Sophia Dussek (1775-1831)
Sonata No. 3 in C minor, Op. 2
Sophia Giustina Dussek was a prolific performer and composer, giving recitals as a pianist, harpist, and soprano in the late 16th and early 17th centuries. Originally published under her husband’s name, and in a set of six “Sonatas with Scots Airs and Reels” Sophia Dussek’s C Minor Sonata evokes emotional intensity within the classical sonata form, and is reminiscent of her contemporaries, Haydn and Beethoven. The first movement opens with a spirited, driving bass line, then transitions into a plaintive, slower second movement, and finally closes with the playful “Rondo-Allegro”.
Lili Boulanger (1893-1918)
trans. Eleanor Kirk
D’un Jardin Clair (1914)
For many of us, Lili Boulanger is known only as the sister of famed composition teacher Nadia, but Lili deserves a place in history in her own right. I started listening to her work after playing a few of her orchestral works, and was drawn to her Trois Morceaux Pour Piano for its effortless grace, inventive harmonies, and unexpected melodic turns. D’un vieux Jardin (“Of an Aged Garden”) is the second piece in the set, and builds on an elegant melody, eventually leading to a cascade of descending fourths in an instantly French sound. The piece works beautifully on the harp, and it’s been wonderful to work on adapting the different textures to the instrument.
Florence Price (1887-1953)
trans. Eleanor Kirk
Sketches in Sepia (1947)
Florence Price’s Sketches in Sepia is another transcription from the piano literature, adapted for harp. Price, a Chicago native, achieved great renown as the first female African American composer to have a work performed by a major symphony orchestra (our hometown Chicago Symphony in 1933). This lyrical work for piano is written in ternary form, and we can clearly hear the contrast between the legato ‘A’ section, and its uptempo, rhythmically driven counterpart. The return to the original theme deepens in harmonies, and brings the work back to it’s tranquil beginnings.
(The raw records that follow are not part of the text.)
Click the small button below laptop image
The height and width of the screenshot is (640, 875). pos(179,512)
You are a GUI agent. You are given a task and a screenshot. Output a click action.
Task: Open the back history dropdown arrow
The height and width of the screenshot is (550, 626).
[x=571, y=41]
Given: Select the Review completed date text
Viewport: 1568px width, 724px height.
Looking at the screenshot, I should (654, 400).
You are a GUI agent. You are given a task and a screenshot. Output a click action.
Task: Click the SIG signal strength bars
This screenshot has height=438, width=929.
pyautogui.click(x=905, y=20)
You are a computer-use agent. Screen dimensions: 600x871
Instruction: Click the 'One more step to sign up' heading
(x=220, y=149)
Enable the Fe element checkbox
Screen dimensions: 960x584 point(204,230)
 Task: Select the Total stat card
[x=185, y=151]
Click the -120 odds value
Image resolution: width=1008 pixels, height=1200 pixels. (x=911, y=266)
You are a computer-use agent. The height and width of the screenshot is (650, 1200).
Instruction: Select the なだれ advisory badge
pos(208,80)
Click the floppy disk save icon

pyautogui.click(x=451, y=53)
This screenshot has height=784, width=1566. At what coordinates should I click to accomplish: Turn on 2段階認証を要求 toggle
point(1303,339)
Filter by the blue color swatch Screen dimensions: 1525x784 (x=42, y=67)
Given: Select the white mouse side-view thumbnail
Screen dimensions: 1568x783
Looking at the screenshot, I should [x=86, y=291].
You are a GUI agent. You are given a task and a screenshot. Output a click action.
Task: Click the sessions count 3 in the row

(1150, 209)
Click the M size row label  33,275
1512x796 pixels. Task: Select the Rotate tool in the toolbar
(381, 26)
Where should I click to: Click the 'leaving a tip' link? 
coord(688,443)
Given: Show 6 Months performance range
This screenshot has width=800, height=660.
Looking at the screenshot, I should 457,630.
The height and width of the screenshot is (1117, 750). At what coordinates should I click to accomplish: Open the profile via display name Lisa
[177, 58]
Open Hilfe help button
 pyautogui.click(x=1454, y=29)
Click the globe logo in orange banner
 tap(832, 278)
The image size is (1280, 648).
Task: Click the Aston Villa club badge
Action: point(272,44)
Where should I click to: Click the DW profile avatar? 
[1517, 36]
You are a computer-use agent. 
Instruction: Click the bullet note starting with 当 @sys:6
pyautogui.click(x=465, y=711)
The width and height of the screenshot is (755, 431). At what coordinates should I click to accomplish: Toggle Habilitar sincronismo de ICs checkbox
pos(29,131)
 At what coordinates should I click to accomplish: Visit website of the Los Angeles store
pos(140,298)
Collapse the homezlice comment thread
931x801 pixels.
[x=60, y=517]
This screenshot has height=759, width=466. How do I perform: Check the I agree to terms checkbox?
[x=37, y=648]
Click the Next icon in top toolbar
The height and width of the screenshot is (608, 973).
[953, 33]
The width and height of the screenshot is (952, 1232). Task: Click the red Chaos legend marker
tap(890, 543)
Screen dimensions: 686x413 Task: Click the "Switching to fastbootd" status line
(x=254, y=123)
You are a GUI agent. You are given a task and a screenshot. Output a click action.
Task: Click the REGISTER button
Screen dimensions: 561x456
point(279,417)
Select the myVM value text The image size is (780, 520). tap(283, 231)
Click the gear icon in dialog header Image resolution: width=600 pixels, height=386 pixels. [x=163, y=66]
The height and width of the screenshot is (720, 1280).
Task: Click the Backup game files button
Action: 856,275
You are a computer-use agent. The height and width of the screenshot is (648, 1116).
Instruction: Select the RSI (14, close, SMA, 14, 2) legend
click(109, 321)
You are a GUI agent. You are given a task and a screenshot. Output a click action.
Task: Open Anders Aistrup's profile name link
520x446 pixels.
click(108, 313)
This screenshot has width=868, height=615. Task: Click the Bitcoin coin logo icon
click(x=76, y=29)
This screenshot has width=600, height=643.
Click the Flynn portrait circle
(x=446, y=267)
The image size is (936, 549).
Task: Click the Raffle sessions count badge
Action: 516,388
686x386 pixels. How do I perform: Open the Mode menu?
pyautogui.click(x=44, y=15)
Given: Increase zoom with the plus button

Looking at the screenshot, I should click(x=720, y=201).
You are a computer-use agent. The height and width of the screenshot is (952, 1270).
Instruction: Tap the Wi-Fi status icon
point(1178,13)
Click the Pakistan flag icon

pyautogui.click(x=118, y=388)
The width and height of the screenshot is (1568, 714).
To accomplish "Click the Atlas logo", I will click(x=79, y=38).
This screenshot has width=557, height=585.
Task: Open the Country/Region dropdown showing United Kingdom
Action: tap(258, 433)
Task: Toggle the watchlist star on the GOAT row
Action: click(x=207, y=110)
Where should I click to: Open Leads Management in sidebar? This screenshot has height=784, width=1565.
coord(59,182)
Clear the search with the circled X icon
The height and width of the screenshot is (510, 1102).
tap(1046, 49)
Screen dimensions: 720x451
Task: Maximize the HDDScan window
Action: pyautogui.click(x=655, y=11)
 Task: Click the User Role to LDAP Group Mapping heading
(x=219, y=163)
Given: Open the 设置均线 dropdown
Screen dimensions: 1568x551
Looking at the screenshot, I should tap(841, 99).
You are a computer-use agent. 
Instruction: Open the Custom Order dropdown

Marcel Grandjany (1891-1975)
Children’s Hour, Op. 25 (1947)
Marcel Grandjany was an incredibly virtuousic harpist, organist, and composer who brought French harp technique to the United States in the twentieth century. After studying at the Paris Conservatory, he went on to head the Juilliard harp department, and taught many prominent harpists at his post there. The movements of Grandjany’s Children’s Hour were composed separately as technical studies for his students, and later assembled into the suite we hear today. As with the best etudes, the technical problem served to inspire the composer’s imagination, and these charming pieces each evoke a different childhood scene.
Brandee Younger (b. 1983)
Essence of Ruby (2016)
Brandee Younger is a classically trained, American harpist who carries on and evolves the jazz, soul, and funk traditions of Dorthy Ashby and Alice Coltrane. Younger seeks to “make the harp a more relevant force in today’s music”, and injects the instrument into artful arrangements and compositions. Her work Essence of Ruby was originally written for a small ensemble of harp, electric bass, drums, tenor sax, and flute in 2015, and was later adapted for harp solo in 2018. The title is a nod to Dorthy Ashby’s Essence of Sapphire, and Younger references harmonies in Grandjany’s Children’s Hour Suite in the B section of the piece.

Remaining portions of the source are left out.